Depending on the work to be completed, you may require a project team or site supervision to ensure safety. In some situations, the need for communication is an integral part of performing proper maintenance or repairs. The mode of this communication must be accurately determined (i.e.. two way radios, hand signals, etc.) and all pertinent personnel must be well versed in the use of these techniques.

Proper Preparation

Before engaging in repairs, there may be a need to obtain adequate bracing, parts and equipment to do the job correctly. In addition, the lockout must be double checked, and certain tests such as air quality and temperature may need to be checked before the work begins. The written checklist should cover these points in an organized fashion to ensure safety.
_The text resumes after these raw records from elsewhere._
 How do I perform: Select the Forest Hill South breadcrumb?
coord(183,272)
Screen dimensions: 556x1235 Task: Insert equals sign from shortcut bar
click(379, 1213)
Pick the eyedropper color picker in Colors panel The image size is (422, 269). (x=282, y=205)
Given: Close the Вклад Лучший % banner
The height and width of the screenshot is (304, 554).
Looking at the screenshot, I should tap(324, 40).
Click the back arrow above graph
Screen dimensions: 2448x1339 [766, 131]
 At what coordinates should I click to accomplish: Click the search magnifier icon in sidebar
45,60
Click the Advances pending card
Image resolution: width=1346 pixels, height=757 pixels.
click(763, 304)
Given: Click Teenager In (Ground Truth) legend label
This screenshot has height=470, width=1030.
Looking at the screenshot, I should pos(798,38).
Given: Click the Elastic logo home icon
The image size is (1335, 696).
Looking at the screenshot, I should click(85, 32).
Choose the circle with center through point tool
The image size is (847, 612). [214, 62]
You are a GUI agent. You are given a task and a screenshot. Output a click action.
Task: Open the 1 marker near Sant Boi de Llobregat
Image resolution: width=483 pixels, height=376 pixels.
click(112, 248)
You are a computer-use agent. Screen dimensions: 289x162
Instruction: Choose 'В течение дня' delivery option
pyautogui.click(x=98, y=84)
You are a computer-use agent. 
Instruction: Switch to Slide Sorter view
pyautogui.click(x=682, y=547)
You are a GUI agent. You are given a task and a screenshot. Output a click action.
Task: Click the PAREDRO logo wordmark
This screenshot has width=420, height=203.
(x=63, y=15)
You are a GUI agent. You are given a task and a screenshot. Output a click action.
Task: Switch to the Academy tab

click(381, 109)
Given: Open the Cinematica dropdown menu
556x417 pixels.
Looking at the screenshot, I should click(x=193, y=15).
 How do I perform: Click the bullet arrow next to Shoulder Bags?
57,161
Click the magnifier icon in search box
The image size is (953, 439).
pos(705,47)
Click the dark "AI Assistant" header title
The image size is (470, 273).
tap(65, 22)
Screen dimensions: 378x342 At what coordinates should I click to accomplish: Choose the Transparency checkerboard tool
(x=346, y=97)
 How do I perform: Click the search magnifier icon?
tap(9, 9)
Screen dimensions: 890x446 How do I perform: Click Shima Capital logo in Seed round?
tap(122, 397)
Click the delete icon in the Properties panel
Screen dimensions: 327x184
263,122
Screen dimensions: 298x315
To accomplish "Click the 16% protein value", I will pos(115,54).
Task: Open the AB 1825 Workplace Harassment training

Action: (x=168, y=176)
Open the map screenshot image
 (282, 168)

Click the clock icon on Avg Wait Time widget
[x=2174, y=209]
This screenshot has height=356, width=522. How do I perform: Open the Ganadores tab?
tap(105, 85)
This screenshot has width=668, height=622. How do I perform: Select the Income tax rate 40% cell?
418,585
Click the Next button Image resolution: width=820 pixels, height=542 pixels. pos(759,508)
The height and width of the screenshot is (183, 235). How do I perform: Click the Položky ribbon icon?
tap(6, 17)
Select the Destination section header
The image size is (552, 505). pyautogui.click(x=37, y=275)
As an example, did the machinery have proper time to cool before there is any physical contact, or were the wires tested with a meter to ensure that they were not live?

Unique Situations

When working on industrial equipment, there may be additional safeguards that must be put in place to ensure safety. Some examples would be covering hot pipes, bleeding hydraulic lines or pipes, locking out all valves, tightening and securing flanges, exposure to heat, cold or pressure, and entering confined spaces.

Re-start Procedure

Once the work has been completed, the proper procedure must be followed using a written checklist to avoid accident or injury. This starts with removing all braces, safety chains, heat shields, tools and personnel from the area at which the work was completed. There may be a need to re-pressurize piping, ground equipment, or refill containers. This should be done slowly and cautiously. Re-energizing the equipment according to the order on the checklist must be strictly adhered to.

With the area clear of all non essential personnel, the main power may be re-connected, the machinery testing procedure performed, notification of staff that the work has been completed, removal of all locks, tags, and temporary warning signs and barricades.